Author: Bob McElrath 2020-02-01 20:39:42
Published on: 2020-02-01T20:39:42+00:00
The proposal suggests that OP_CHECKTEMPLATEVERIFY should behave more like CHECKSIG and have a flags byte that specifies what is hashed, unifying the ways a SigHash is computed. The CTV-type functionality using CHECKSIG is achievable with some form of NOINPUT flag. Committing to the number of inputs and outputs makes CTV hashes easier to compute with script, but it requires OP_CAT. However, committing to the input index is a sender-specified-policy choice and can be considered using a flag instead. A new flag SIGHASH_NOSIG might work as an alternative type of CHECKSIG operator or CTV might be renamed to CHECKSIGHASH, appending flag bytes to the hash to be checked.
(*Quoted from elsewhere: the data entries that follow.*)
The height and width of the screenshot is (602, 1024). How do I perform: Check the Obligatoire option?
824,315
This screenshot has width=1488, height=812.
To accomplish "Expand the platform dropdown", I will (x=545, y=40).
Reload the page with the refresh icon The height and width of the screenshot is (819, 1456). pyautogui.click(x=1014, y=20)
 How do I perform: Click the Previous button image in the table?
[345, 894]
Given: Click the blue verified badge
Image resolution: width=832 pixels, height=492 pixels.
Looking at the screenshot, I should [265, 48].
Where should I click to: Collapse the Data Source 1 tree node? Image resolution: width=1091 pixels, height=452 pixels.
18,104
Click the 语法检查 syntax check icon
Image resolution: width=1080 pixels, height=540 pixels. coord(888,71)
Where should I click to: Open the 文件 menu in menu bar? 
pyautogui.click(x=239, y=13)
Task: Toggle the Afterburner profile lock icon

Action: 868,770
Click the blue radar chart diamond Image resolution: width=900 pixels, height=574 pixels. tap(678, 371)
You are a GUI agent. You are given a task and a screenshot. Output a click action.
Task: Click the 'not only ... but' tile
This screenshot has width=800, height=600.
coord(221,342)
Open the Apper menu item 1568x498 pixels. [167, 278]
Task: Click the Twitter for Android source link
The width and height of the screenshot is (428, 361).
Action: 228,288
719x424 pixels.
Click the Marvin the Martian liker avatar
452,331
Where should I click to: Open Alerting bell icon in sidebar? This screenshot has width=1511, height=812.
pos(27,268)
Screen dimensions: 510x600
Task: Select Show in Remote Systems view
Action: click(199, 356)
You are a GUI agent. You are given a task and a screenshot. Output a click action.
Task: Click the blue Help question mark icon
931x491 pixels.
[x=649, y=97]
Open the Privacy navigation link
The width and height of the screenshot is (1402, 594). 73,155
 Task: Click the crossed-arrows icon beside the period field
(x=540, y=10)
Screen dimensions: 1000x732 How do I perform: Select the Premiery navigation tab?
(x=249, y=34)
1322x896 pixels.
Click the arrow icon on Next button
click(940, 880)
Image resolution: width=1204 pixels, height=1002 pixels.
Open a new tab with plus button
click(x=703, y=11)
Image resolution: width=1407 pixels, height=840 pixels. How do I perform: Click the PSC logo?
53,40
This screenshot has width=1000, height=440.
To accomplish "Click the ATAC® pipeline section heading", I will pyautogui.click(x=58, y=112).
The flags discussed above, NOINPUT, NOSIG, INPUTINDEX are all really sender-policy choices, while SIGHASH flags are redeemer-choice. CSV (CHECKSEQUENCEVERIFY) shows that redemption policies are committed to in the output by the sender via the sequence_no field. As user policy choices, NOINPUT might be considered "MAY" conditions, while covenants are a MUST condition. Txid non-malleability can be achieved by enforcing that the output must be spent using SIGHASH_ALL instead of committing to the number of inputs separately with a new opcode. Assuming a CSV-type mechanism can be devised using sequence_no, CTV is equivalent to a flag in sequence_no that is logically MUST|ALL|NOSIG|INPUTINDEX and a redeemScript of . Lightning-like use cases might put sequence_no flags that are logically MAY|ALL|NOINPUT. The other mechanism for sender policy is scriptPubKey, which is heavily restricted by isStandard, but might be another place to specify flags like the above.